Staatsbürgerschaft?
Wolfgang Goldberg ist sauer. Der 67-jährige Deutsche hat den Großteil seines Lebens in Österreich gelebt und gearbeitet. Jetzt will er auch Staatsbürger werden. Doch die Forderungen der MA 35 machen es ihm alles andere als leicht.
Wien, 23. Oktober 2021 | “Wer nicht wählen geht, kann auch nicht mitreden”, sagt Wolfgang Goldberg zu seinen Beweggründen, endlich die österreichische Staatsbürgerschaft erlangen zu wollen. Noch kann der 67-jährige Deutsche, der sein ganzes Leben lang hier Steuern gezahlt hat und “mit Schrecken die derzeitigen politischen Geschehnisse verfolgt”, aber nicht mitreden. Bis man in Österreich die Staatsbürgerschaft bekommt und somit auch wählen gehen kann, hat man der zuständigen Behörde für Einwanderung, der MA 35, so einiges vorzuweisen.

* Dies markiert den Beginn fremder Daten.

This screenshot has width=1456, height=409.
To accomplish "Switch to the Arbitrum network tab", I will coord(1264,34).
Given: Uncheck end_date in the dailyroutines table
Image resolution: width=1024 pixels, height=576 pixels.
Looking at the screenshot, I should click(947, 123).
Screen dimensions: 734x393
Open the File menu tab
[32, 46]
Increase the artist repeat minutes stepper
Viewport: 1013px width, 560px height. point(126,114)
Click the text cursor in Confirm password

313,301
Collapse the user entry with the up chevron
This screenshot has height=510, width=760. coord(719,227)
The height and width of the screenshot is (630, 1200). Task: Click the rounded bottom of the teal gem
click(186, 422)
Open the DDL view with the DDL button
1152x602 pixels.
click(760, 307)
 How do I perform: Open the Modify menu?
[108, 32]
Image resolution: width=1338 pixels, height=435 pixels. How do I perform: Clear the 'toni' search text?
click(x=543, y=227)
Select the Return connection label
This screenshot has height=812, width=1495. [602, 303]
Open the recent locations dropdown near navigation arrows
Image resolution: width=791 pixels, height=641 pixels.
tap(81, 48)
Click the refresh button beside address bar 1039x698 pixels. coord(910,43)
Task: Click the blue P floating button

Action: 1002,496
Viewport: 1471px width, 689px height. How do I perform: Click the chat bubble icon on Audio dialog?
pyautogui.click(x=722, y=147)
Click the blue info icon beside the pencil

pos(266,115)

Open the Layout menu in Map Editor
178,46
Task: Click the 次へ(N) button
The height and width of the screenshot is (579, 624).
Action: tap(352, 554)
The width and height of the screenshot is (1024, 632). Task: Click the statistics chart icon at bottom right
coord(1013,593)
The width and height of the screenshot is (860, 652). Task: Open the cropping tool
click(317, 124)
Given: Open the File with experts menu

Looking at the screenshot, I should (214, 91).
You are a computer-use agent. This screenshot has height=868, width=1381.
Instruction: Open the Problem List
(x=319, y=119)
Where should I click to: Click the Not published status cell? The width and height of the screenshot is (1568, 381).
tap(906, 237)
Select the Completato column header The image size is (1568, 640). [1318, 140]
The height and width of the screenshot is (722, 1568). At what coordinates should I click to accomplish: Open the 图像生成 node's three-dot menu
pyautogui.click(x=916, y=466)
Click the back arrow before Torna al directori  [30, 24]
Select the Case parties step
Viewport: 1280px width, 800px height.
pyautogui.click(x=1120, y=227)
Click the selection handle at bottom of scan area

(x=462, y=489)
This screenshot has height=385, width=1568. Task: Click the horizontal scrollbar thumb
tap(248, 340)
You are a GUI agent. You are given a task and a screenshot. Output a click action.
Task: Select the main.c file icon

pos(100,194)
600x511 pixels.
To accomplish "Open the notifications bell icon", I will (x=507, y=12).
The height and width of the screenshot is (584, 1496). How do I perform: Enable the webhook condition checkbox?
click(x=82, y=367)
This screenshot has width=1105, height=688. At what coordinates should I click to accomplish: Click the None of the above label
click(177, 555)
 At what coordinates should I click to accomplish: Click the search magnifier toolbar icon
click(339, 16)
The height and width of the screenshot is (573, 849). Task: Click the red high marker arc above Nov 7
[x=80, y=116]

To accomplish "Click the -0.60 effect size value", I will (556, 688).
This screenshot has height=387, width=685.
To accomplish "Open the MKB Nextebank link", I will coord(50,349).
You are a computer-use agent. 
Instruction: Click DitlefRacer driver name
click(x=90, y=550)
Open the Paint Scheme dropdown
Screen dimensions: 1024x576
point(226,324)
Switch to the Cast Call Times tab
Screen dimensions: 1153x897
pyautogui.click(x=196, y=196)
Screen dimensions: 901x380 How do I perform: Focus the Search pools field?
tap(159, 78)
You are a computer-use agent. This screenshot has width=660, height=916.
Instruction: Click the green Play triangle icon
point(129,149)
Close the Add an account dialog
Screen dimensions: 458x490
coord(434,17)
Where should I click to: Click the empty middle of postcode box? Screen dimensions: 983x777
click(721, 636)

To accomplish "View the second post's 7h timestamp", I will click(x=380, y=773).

“Fühl mich schon ewig als Österreicher”
Goldberg ist mittlerweile in Pension, wohnt gemeinsam mit seiner Frau in Wien. Im Alter von sechs Jahren ist er mit seinen Eltern von Deutschland ins oberösterreichische Wels gezogen. Nach der Schule absolvierte er eine Ausbildung zum Koch, war danach viele Jahre für einen großen Lebensmittelkonzern tätig. Im Jahr 2009 wurde er gekündigt und arbeitete dann bis zu seiner Pensionierung als Berufs- und Weiterbildungstrainer. Gearbeitet hat er, bis auf zwei kurze berufliche Abstecher nach Schweden und Russland, großteils in Österreich.
“Ich fühle mich schon seit einer Ewigkeit mehr als Österreicher, als als Deutscher. Das spiegelt sich sogar darin wieder, dass ich sogar beim Fußballmatch Österreich gegen Deutschland zu Österreich halte”, so Goldberg gegenüber ZackZack. Dass er in Österreich aufgewachsen ist, merkt man auch an seinem Dialekt. Jetzt will er aber endlich auch auf dem Papier Österreicher sein. Goldberg stellte also einen Antrag an die zuständige MA 35.
Volksschulzeugnis aus 1961? “Das ist lächerlich”
Diese forderte nach Durchsicht der ersten Unterlagen aber einige weitere Nachweise. Der Mietvertrag, monatliche Mietnachweise und die Passkopie seiner Ehefrau waren für den 67-Jährigen noch nachvollziehbar und leicht aufzustellen. Die Behörde verlangt aber wegen seiner Expat-Tätigkeit in Russland auch einen dortigen Strafregisterauszug, ausgestellt von der Botschaft in Wien. Auch “alle Schulzeugnisse aus Österreich (von 1961-1970)” werden von ihm verlangt.
Vorwürfe macht er den Mitarbeitern der MA 35 keine, viel mehr störe ihn das ganze System: “Wenn ich dann mein Volksschulzeugnis aus dem Jahr 1961 dafür vorweisen muss, ist das einfach lächerlich. Was soll denn das aussagen? In meinem gesamten Berufsleben hat nie jemand nach meinen Zeugnissen gefragt.” Goldberg fragte daraufhin bei der Behörde nach, ob die alten Zeugnisse wirklich notwendig seien. Jene aus der Volksschule hat er nämlich nicht mehr. Am Freitag kam dann die Antwort einer MA 35-Mitarbeiterin, die Vorlage des Zeugnisses der 8. Schulstufe würde reichen:
“Berichtigend zu meiner gestrigen E-Mail darf mitgeteilt werden, dass betreffend der Schulzeugnisse nur das Jahresschulzeugnis der 8. Schulstufe verlangt wird, da eine positive Beurteilung im Unterrichtsfach „Geschichte“ die Überprüfung von Grundkenntnissen der demokratischen Ordnung und die sich daraus ableitbaren Grundprinzipien sowie der Geschichte Österreichs und des Bundeslandes Wien entfällt.”
Bleibt die, laut Aussagen Goldbergs, “mühsame Beschaffung” des Strafregisterauszugs aus Russland. Sollte die Behörde diesen weiter von ihm einfordern, würde er es ganz lassen wollen, das sei schließlich “über 10 Jahre her”.